• **TASK GOAL**: Rewrite these lines with every "screenshot" changed to "screen capture", leaving everything else unchanged.

════

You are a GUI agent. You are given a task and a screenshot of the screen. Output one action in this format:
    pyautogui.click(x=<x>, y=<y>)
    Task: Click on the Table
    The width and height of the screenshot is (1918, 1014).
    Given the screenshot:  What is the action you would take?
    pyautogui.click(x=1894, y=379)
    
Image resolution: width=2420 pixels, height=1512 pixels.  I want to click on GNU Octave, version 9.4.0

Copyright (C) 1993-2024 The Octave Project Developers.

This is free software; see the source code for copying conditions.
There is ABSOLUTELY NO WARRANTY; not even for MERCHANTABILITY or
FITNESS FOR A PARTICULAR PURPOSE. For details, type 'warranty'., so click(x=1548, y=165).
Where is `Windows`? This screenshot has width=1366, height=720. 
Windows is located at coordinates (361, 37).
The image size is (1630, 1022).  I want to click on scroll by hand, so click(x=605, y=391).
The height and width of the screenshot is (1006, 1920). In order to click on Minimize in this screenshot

════

• **CORRECT OUTPUT**:
You are a GUI agent. You are given a task and a screen capture of the screen. Output one action in this format:
    pyautogui.click(x=<x>, y=<y>)
    Task: Click on the Table
    The width and height of the screen capture is (1918, 1014).
    Given the screen capture:  What is the action you would take?
    pyautogui.click(x=1894, y=379)
    
Image resolution: width=2420 pixels, height=1512 pixels.  I want to click on GNU Octave, version 9.4.0

Copyright (C) 1993-2024 The Octave Project Developers.

This is free software; see the source code for copying conditions.
There is ABSOLUTELY NO WARRANTY; not even for MERCHANTABILITY or
FITNESS FOR A PARTICULAR PURPOSE. For details, type 'warranty'., so click(x=1548, y=165).
Where is `Windows`? This screen capture has width=1366, height=720. 
Windows is located at coordinates (361, 37).
The image size is (1630, 1022).  I want to click on scroll by hand, so click(x=605, y=391).
The height and width of the screen capture is (1006, 1920). In order to click on Minimize in this screen capture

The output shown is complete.